When the board relinquishes its responsibility of fiduciary review, it reinforces the likelihood that this will continue as a pattern.

The item before us is an example of this pattern.

In light of this, I will be voting against this request as a protest against this way of conducting county business.

I am certain that this position will be aggressively contested and backfilled with reasons why we must accept this conduct. I respectfully and strongly disagree with that resolution of my concern.”

The votes were cast, and the motion failed to receive the necessary super majority vote for a budget amendment 13-4 (with “no” votes from Lynne Strathman (R-1), Dorothy Redd (D-18), Julio Salgado (D-12) and myself).

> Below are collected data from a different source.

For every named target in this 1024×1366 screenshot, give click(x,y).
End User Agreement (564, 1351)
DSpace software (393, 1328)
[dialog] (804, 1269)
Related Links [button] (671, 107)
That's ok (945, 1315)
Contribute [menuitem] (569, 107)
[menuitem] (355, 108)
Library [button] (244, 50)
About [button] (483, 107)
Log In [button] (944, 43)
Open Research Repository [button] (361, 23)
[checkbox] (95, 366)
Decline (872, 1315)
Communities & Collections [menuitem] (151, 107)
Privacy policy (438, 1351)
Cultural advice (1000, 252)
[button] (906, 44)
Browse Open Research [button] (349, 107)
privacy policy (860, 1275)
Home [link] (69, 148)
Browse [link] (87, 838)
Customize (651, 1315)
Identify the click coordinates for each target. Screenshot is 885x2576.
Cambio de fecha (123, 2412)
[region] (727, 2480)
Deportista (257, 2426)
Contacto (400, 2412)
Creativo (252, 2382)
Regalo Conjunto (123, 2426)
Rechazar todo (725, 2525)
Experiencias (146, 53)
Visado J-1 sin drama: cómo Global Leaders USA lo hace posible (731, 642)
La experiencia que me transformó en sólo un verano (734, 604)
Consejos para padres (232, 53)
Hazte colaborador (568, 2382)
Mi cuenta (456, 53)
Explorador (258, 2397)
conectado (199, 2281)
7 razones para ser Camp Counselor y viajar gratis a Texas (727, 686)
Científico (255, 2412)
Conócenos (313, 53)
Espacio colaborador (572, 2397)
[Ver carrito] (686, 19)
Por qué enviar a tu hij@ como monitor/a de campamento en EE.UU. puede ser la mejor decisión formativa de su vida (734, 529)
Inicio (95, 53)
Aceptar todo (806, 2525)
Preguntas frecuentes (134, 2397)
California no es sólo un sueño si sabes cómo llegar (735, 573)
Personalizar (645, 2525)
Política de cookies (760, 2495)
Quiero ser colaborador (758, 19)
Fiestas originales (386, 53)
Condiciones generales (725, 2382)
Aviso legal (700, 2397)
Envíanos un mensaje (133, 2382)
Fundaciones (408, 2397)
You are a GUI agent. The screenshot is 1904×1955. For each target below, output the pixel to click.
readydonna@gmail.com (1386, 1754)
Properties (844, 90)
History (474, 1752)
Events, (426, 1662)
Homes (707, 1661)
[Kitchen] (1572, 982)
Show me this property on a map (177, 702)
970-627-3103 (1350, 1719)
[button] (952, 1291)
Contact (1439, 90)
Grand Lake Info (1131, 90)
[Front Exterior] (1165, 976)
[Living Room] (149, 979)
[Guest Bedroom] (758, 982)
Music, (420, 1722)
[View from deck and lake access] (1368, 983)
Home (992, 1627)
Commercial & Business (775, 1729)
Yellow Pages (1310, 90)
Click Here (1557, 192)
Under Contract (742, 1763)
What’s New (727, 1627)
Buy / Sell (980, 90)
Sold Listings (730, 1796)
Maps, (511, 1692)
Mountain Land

Kyle Logan (R-4) immediately said that he made a mistake and wanted to change his vote to a “no” vote (because only someone who has voted against a motion can bring it back for reconsideration — another vote on the motion) and asked for a 5-minute caucus. The chairman denied this request, but then granted Dave Tassoni’s (D-5) request for the 5-minute caucus.

After approximately 15 minutes in caucus, the board reconvened. Salgado said he wanted to request a reconsideration of the motion, and a vote to reconsider the motion passed 16-1 (with me being the only remaining “no” vote). The motion then passed (again, 16-1).

We have many pressing financial needs as a county. We are early in our fiscal year, our income is always back-end loaded (a large portion coming in at the end of the fiscal year and even into the following fiscal year), and we are already adding back financial commitments that were cut during the budget process because of our income projection when the budget was developed. Our property values dropped again this year, which means our tax rate will increase again just to keep the same dollar amount coming in to pay county expenses.

This $600,000 expense from a discretionary fund (Host Fee Fund) was actually unnecessary, because we were never a part of the original EDA grant application, and the funds for this project were already committed (from the City of Rockford, the Rockford Airport and IDOT). The chairman decided he wanted a piece of this project without getting board input (again). The board listened to his explanation of why we had to take this short notice action and voted for the project. The original vote that failed was just viewed as a temporary setback that a caucus arm-twisting session could resolve (and it did).

To add insult to injury, another $100,000 was added to this short-notice budget amendment for the demolition of homes that the Winnebago County Health Department has identified as needing to be demolished. The time needed to properly review this issue was not provided. That is why Redd objected in the original vote (she could not open the e-mail attachment showing which homes would be demolished with this money).

I am not surprised by what happened March 15, because it follows a familiar pattern. But I am again deeply disappointed by how our county government functions. Whom do you blame? The chairman, the board and the citizens of this county. We are all complicit, because we accept this type of conduct.

I wonder how many of my fellow board members will appear on my primary opponent’s brochure a few months from now after this article? It was three last time (all fellow Republicans). Next time, he or she may need a bigger brochure.

From the March 20-26, 2013, issue

One Comment

  1. John

    March 20, 2013 at 2:03 pm

    I agree that the Board is a bunch of shady characters tossing around their “slush fund” money. You blame taxpaayers as well. Okay, but consider this, If we had elected Paul Gorski, we would be stuck with what I call “GorskiCare”.

    So instead of economic development, tipping fees would have been diverted to another social give-away. NO THANKS

    How about NO tipping fees, how about Winnebago County taking care of its residents and let other counties worry about themselves?